→ To do
In the post about repeatable deployments below, which deployment tool is named as the writer's tool of choice?

→ Text extract
It has recently come to my attention that many people don’t use virtual machines for development, instead polluting their system with various dependencies and making life harder for themselves. Unfortunately, even the people who do use VMs for development often perform provisioning and updates by hand, thus ending up with slightly different configurations for development, testing and production, which often leads to uncaught bugs on production.

In this post, I will not only attempt to detail some best practices I’ve learned, but I will also list provisioning and deployment configurations that will make this a one-command process.

The easiest way to do repeatable deployments is to create scripts which will handle everything for you. By the end of this post, you will be able to get from a new installation to a complete Django/postgres/gunicorn/redis stack running (and accepting users) with one command.

Starting off, the most important thing to remember is that you should never make any changes to any of the machines by hand. Any change you perform must be automatic and repeatable. If you make a change on the development VM, you’d better be damn sure it’s documented somewhere and will run on every other environment, including other people’s VMs, staging, and production.

The way to do this is with a deployment framework and scripts. You can use Puppet/Chef/Salt stack/CFengine/whatever you like (but don’t use fabric! Fabric is great for some cases, but it’s not for deployment). My tool of choice is Ansible, it’s simple to learn and extend, does the job quickly and without hassle.

Step 0: Directory structure.

Here’s the basic directory/file structure I use for my projects:

.
├── deployment/
│   ├── ansible
│   ├── deploy.yml
│   ├── files/
│   │   ├── conf/
│   │   │   └── nginx.conf
│   │   ├── init/
│   │   │   └── gunicorn.conf
│   │   └── ssl/
│   │       ├── myproject.csr
│   │       ├── myproject.key.encrypted
│   │       └── myproject.pem
│   ├── handlers.yml
│   ├── hosts
│   ├── key
│   ├── known_hosts
│   ├── provision.yml
│   ├── vars.yml
│   └── webapp_settings/
│       ├── local_settings.local.py
│       ├── local_settings.production.py
│       └── local_settings.staging.py
├── djangoproj/
└── requirements.txt

You will notice the deployment directory, containing various ansible scripts, configuration, SSL certificates, init scripts, etc. This will all be explained later.

Step 1: The hosts.

→ Dataset extract

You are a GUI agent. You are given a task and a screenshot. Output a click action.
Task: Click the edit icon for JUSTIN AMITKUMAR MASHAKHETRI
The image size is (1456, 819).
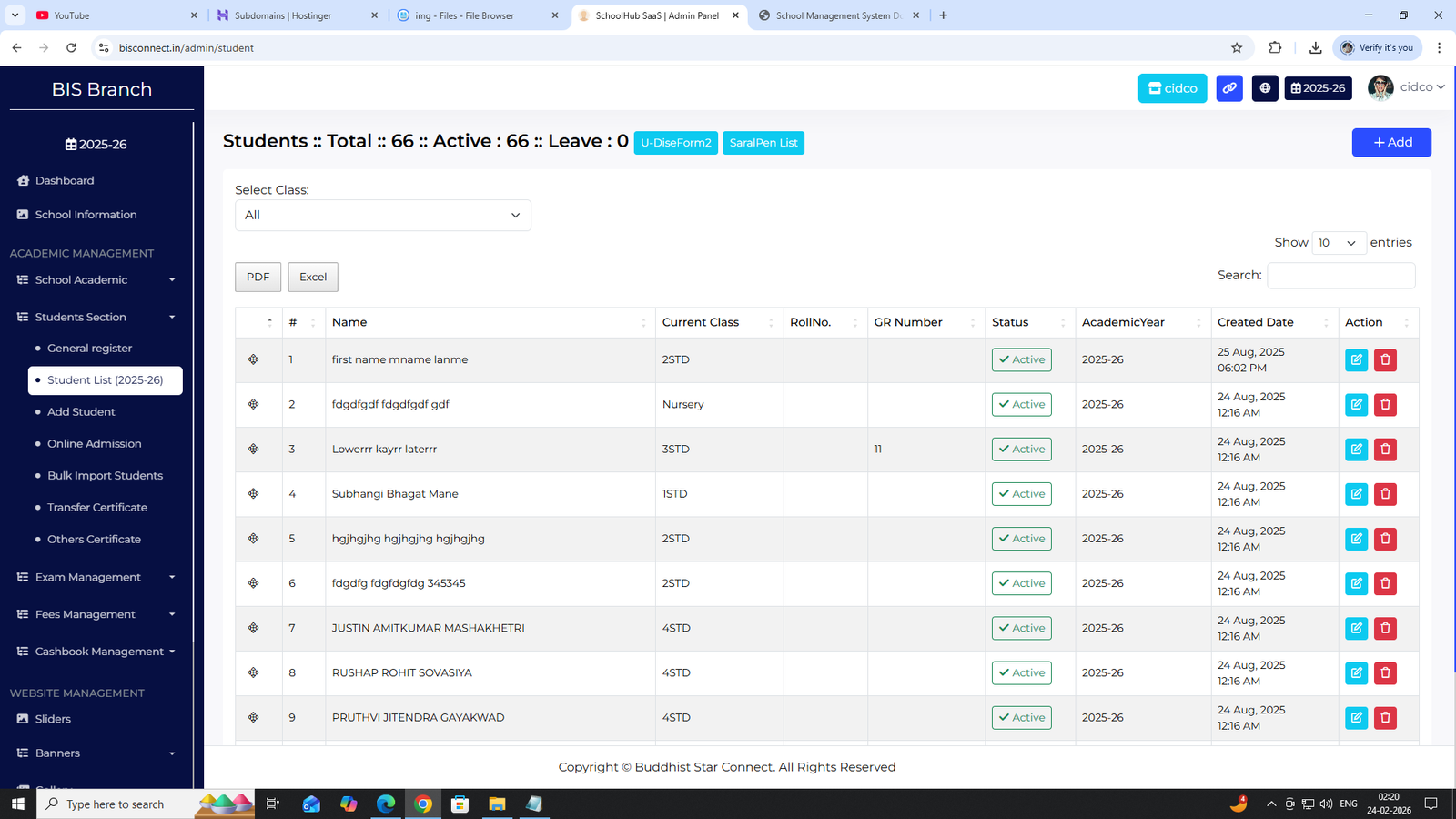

→ Final result
Ansible